Furthermore, but always in the same spirit, the Convention seeks to stabilize emigrations which have taken place in the past and, with this object, gives to these former emigrants —mostly refugees who had fled in consequence of wars or acts of violence—the possibility of recovering, if not the actual property, at all events the value of the property which they had been compelled to abandon on their departure.

In both cases it will readily be understood that, without these clauses regarding property, there would have been hesitation in the reciprocal emigration desired by the Powers, and the permanent settlement of the former refugees would have remained a matter of uncertainty for lack of encouragement. The general purpose of the Convention would thus have been compromised.

In these circumstances, the Convention makes provision first and foremost (Articles 1, 2, 3, 4, 5, 6, 7) for emigration subsequent to the Convention and carried out in accordance with its terms, and, secondly and subsidiarily, in a special clause deals with emigration previous to the entry into force of the Convention. This clause constitutes Article 12.

• [YOUR INSTRUCTIONS]
Continue the passage about the emigration Convention from the point where it stops. The listing that comes next is from an unrelated source.

• [DATA SEGMENT]
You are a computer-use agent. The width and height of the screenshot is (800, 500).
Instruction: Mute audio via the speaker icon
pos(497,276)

• [OUTPUT]
It should be observed that the Convention, by its provisions, which lay down the conditions under which the right of emigration is to be exercised by the respective nationals of the two States, which remove any obstacles which might interfere with their departure—save of course for a serious conviction under the ordinary law—which fix conditions as regards age, as also conditions respecting married women and children and which, in the case of the former refugees, stipulate that departure is to be followed by settlement, has clearly indicated that it was individuals who were entitled to take advantage of its terms.

Nevertheless, the material benefits which from time immemorial in the East individuals of the same race, religion, language and traditions, have derived from uniting into communities, are well known.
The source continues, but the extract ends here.